March 15 (UPI) -- A highly contagious COVID-19 variant could soon become the dominant strain of the coronavirus in the United States even as spring break festivities ramp up, a top health official warned Monday.
The B.1.1.7 coronavirus variant, first identified in Britain, remains on track to become the dominant variant by the end of March or early April, Centers for Disease Control and Prevention Director Dr. Rochelle Walensky said in a briefing Monday.
Although its spread is not evenly distributed across the United States, "we do have B.1.1.7 reported in 50 jurisdictions, over 4,700 cases reported so far, and that's just based on what we're evaluating and sequencing," she said.
"In some states, Florida and California, it's up to 25 percent. In other states, it's lower. Our current models still project, by the end of March, early April, B.1.1.7 will be the dominant variant."
The variant is up to 100% more deadly than the original strains of the virus, according to a study published last week by the British Medical Journal.

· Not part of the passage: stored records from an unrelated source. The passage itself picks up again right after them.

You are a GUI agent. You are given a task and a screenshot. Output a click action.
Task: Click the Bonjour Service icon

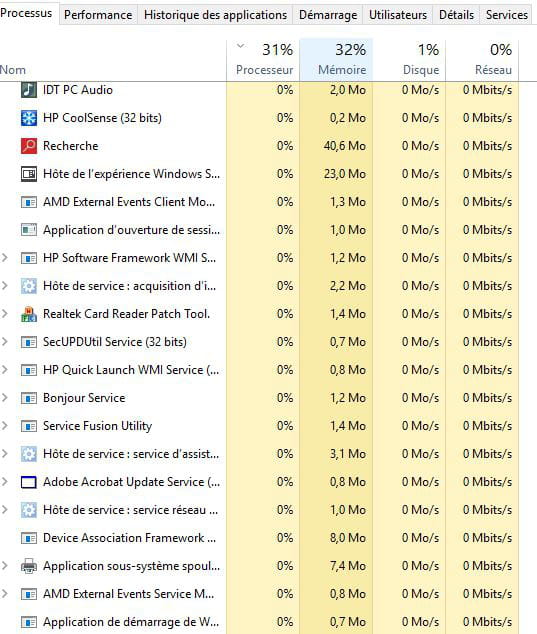pos(29,398)
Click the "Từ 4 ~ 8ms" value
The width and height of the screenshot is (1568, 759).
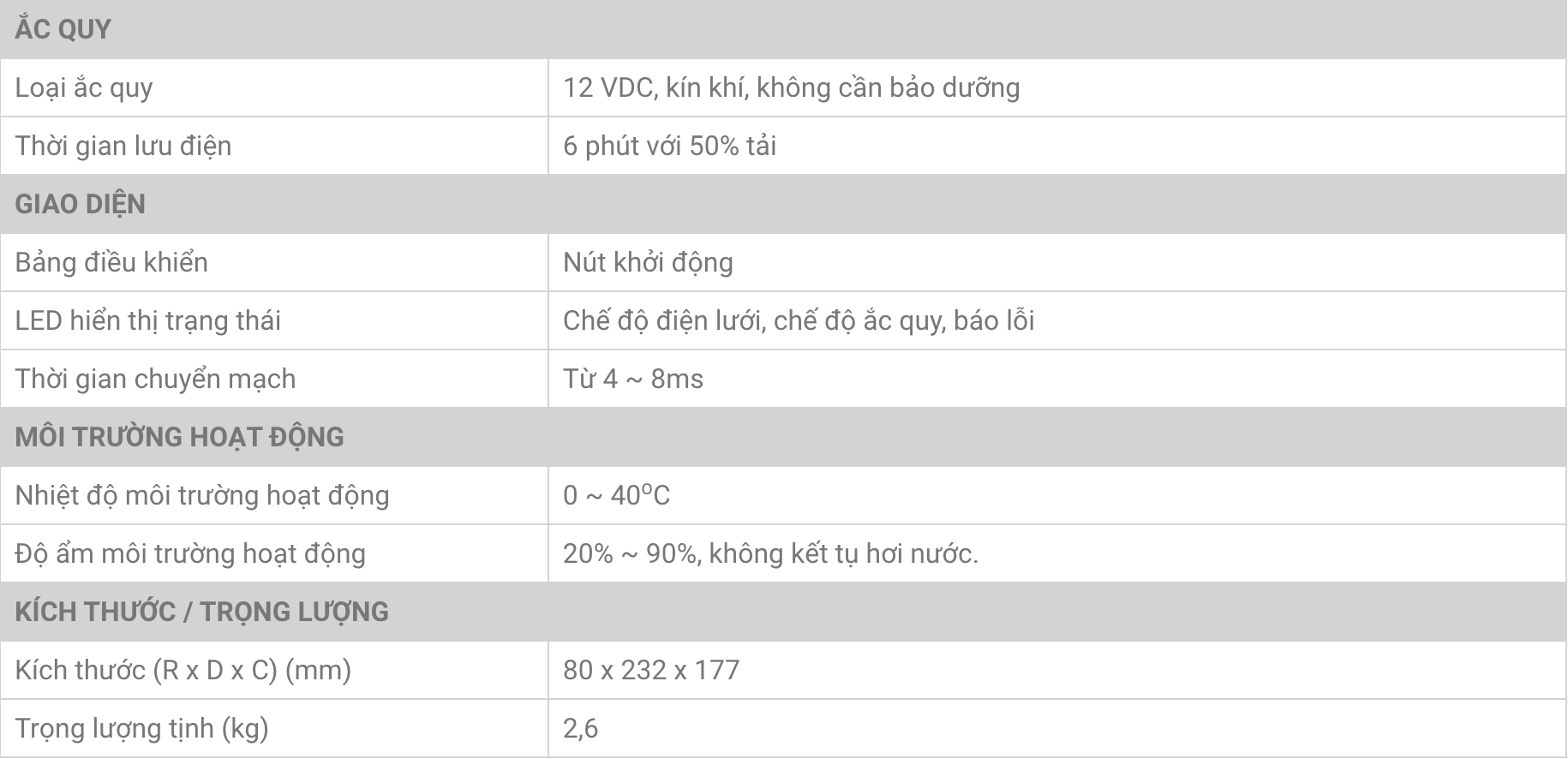pos(633,379)
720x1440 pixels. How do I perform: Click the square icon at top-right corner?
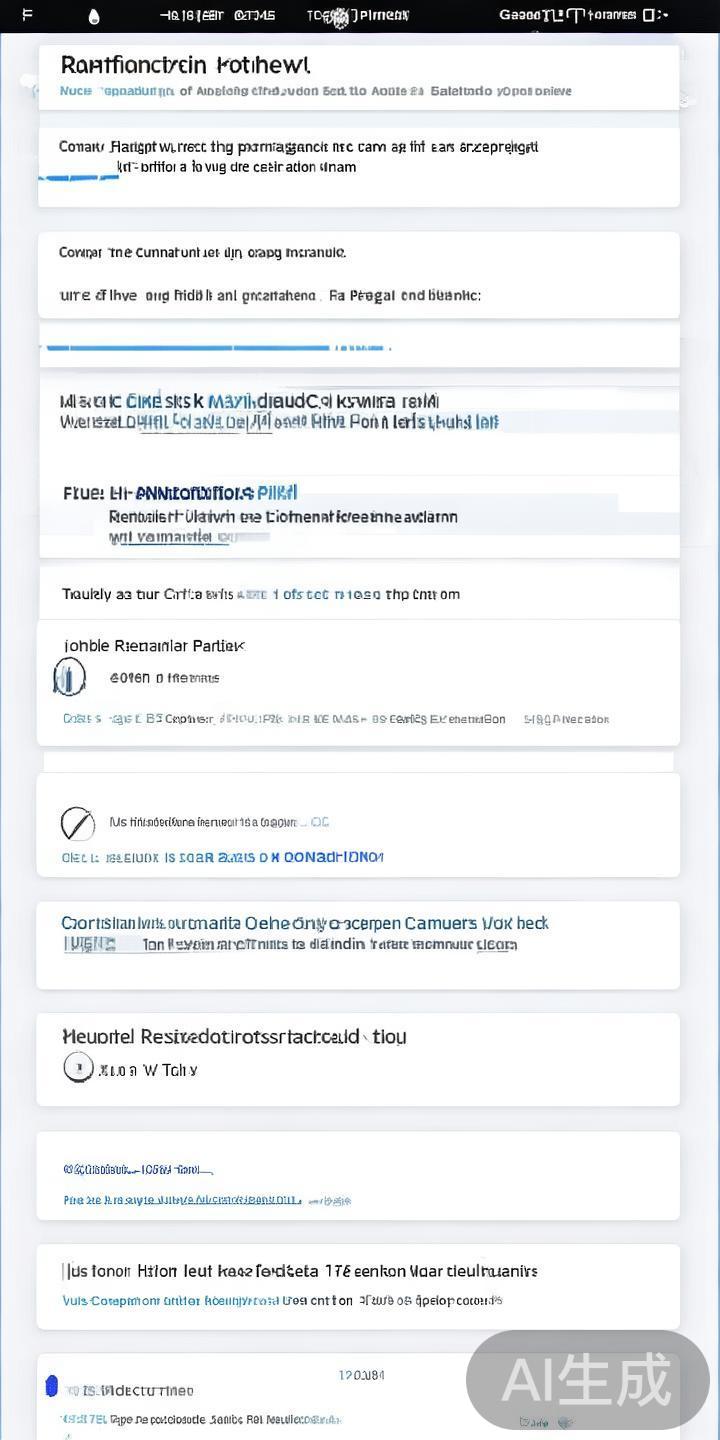[650, 15]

Researchers also found it is more contagious than earlier strains and was the primary reason for the most recent round of lockdowns across Britain. It has already been detected in more than 50 countries worldwide.
Walensky noted that the emergence of the British variant has been associated with sharp spikes in new COVID-19 cases in Europe and voiced fears that the United States could see a similar surge.

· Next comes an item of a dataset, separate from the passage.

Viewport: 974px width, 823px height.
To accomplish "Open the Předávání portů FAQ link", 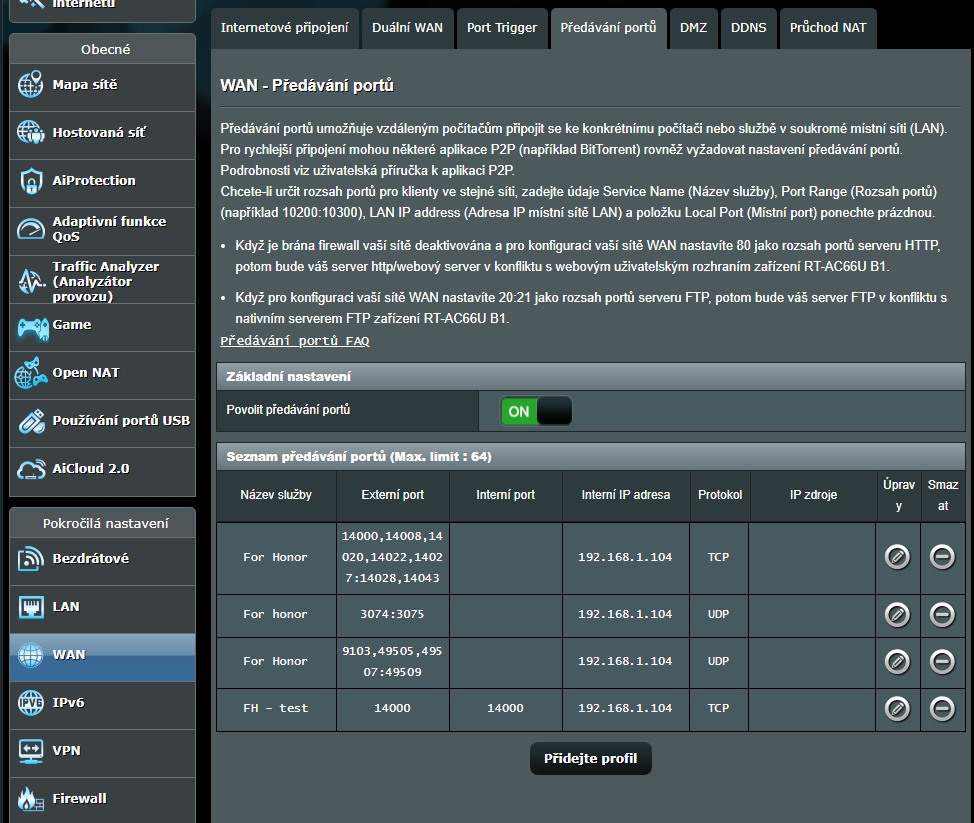I will (294, 341).
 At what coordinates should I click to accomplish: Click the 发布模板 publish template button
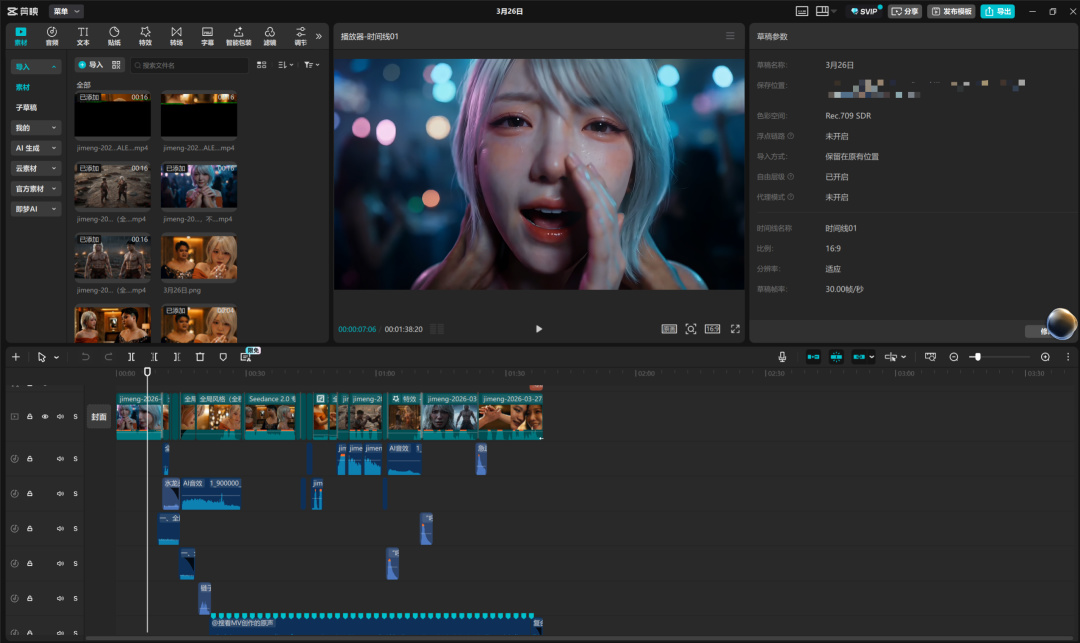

"This past Friday, we saw more travelers pass through our airports -- over 1.3 million," she said. "This is the most travelers that we've had in a single day since last March, before the WHO declared the global pandemic.
"We have seen footage of people enjoying spring break festivities maskless. This is all in the context of still 50,000 cases per day."

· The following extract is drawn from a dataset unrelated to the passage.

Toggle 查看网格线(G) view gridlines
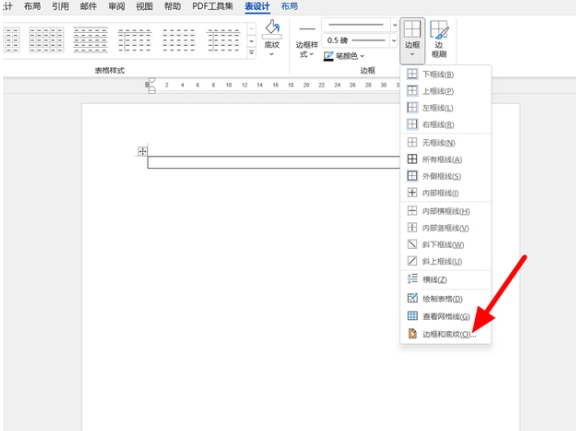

Walensky pleaded with Americans "for the sake of our nation's health" not to relax in their vigilance against transmission.
New COVID-19 cases, she said, "will climb now if we stop taking precautions when we continue to get more and more people vaccinated."
Also at Monday's briefing, White House healthcare advisor Andy Slavitt announced the administration is increasing the Medicare reimbursement for COVID-19 shots from about $23 per shot to $40 per shot, or $80 total for a two-dose vaccine.
"This will make it easier for more healthcare providers to get out into communities and give more COVID shots to people in need," he said.